Host: The Japan Society of Mechanical Engineers
Name : [in Japanese]
Date : November 12, 2022 - November 13, 2022
Centrifugal pumps, which are widely used in industry for transporting liquids in plants and in water purification systems, and it is necessary to improve the instability characteristics at extremely low flow rate conditions. The negative slope of the characteristic curve is the evidence of instability of the flow, and it must be based on the local reverse flow zone and pre-whirl at impeller inlet. It is possible to predict the negative slope of the characteristics by unsteady numerical analysis at low flow rate, however, optimization design search requires many numerical analysis of individuals, it is not realistic solution to use the unsteady numerical analysis for the optimization.

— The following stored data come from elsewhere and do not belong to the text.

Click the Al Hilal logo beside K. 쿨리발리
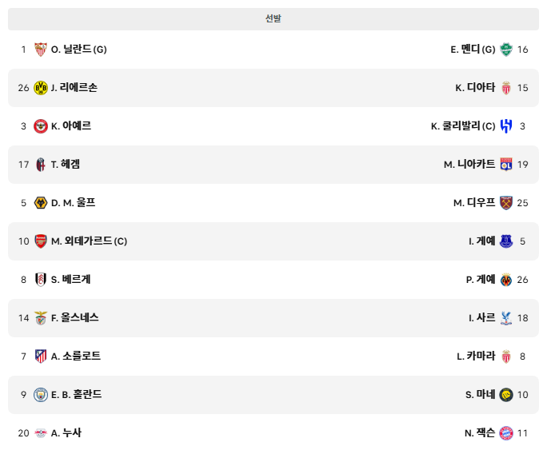Viewport: 547px width, 458px height. click(506, 126)
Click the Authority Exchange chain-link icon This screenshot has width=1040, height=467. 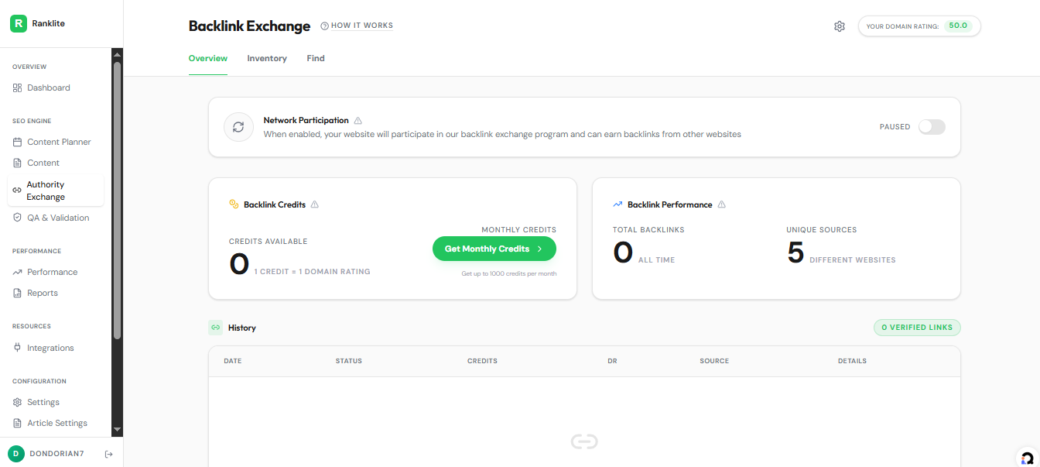point(17,190)
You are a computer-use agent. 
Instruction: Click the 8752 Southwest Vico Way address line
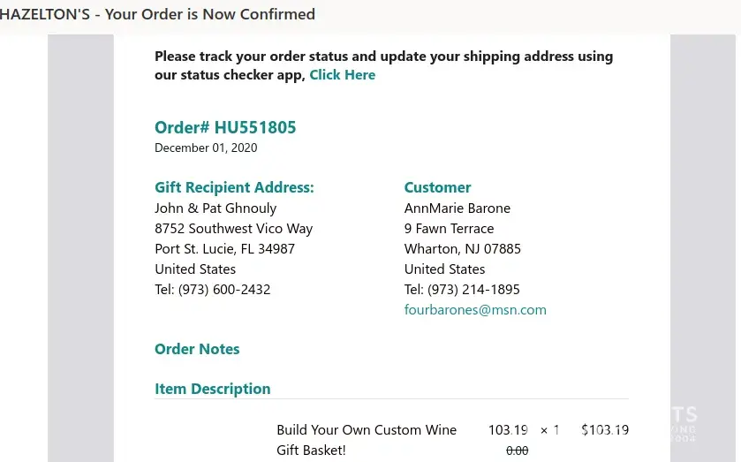(233, 229)
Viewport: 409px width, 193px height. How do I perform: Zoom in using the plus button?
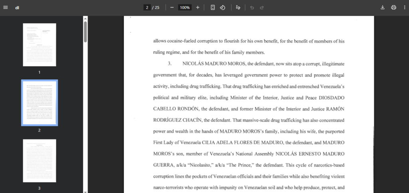tap(198, 8)
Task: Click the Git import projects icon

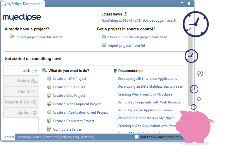Action: (104, 45)
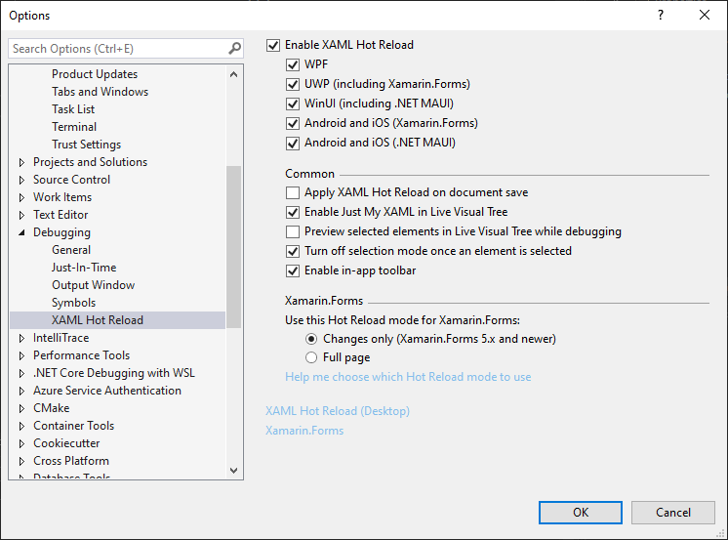The height and width of the screenshot is (540, 728).
Task: Open Help me choose Hot Reload mode link
Action: tap(408, 377)
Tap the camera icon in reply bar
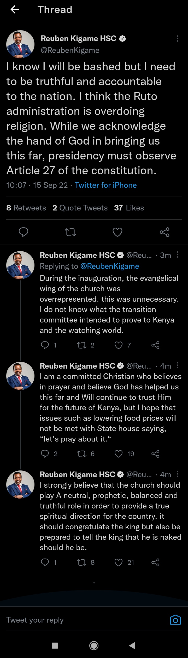 coord(175,620)
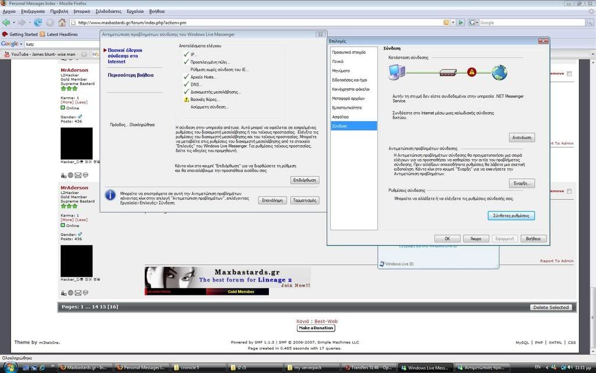
Task: Tick the checkbox beside the second Remove link
Action: click(569, 191)
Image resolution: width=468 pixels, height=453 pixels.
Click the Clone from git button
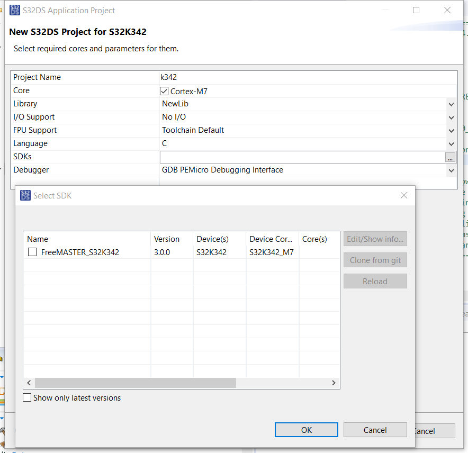[375, 260]
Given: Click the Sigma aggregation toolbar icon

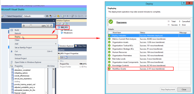Looking at the screenshot, I should click(x=68, y=16).
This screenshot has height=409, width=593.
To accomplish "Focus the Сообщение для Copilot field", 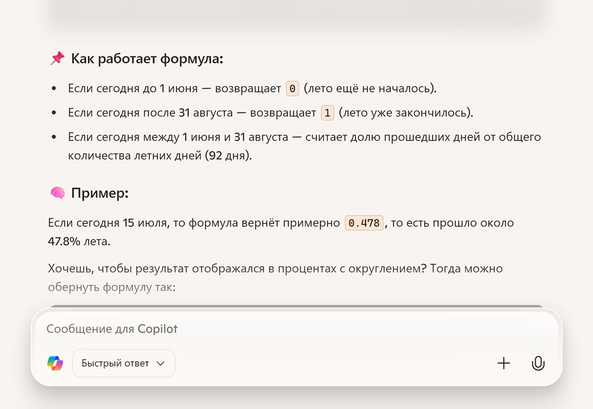I will pyautogui.click(x=297, y=329).
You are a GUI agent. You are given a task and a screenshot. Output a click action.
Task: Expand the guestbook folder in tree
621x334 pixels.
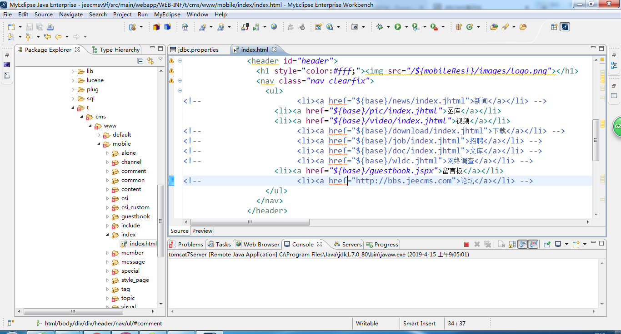coord(108,216)
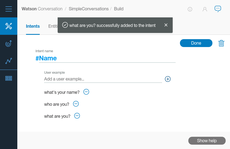The width and height of the screenshot is (230, 149).
Task: Click the Show help button
Action: (207, 141)
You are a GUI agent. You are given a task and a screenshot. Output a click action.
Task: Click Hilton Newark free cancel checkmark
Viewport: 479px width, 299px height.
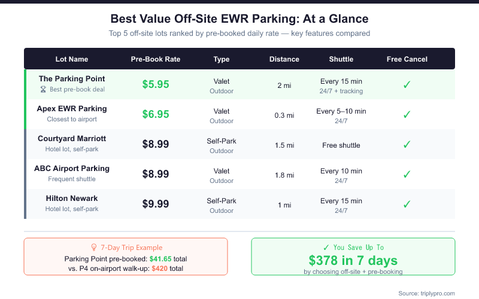[x=407, y=204]
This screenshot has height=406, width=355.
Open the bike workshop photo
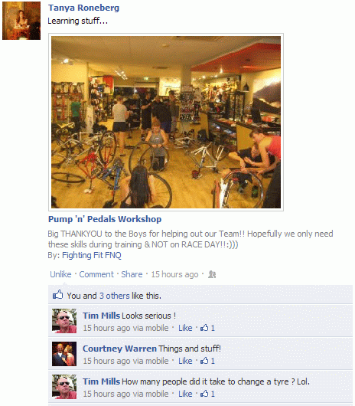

In this study, a meta-model assisted genetic algorithms are used for design search. A neural networks is applied as the meta-model for accelerate the ranking solution in the genetic algorithms. Moreover, a characteristic of the flow field at low flow rate that can be obtained by steady-state analysis, and incorporated the characteristic of the flow field as a constraints for the optimization system. After conducting an optimization geometry search using steady analysis to improve the characteristic flow field, unsteady numerical analysis was conducted on the optimal geometry to investigate the improvement of the negative slope characteristics and the design parameters that have a significant impact on the improvement of the instability characteristics.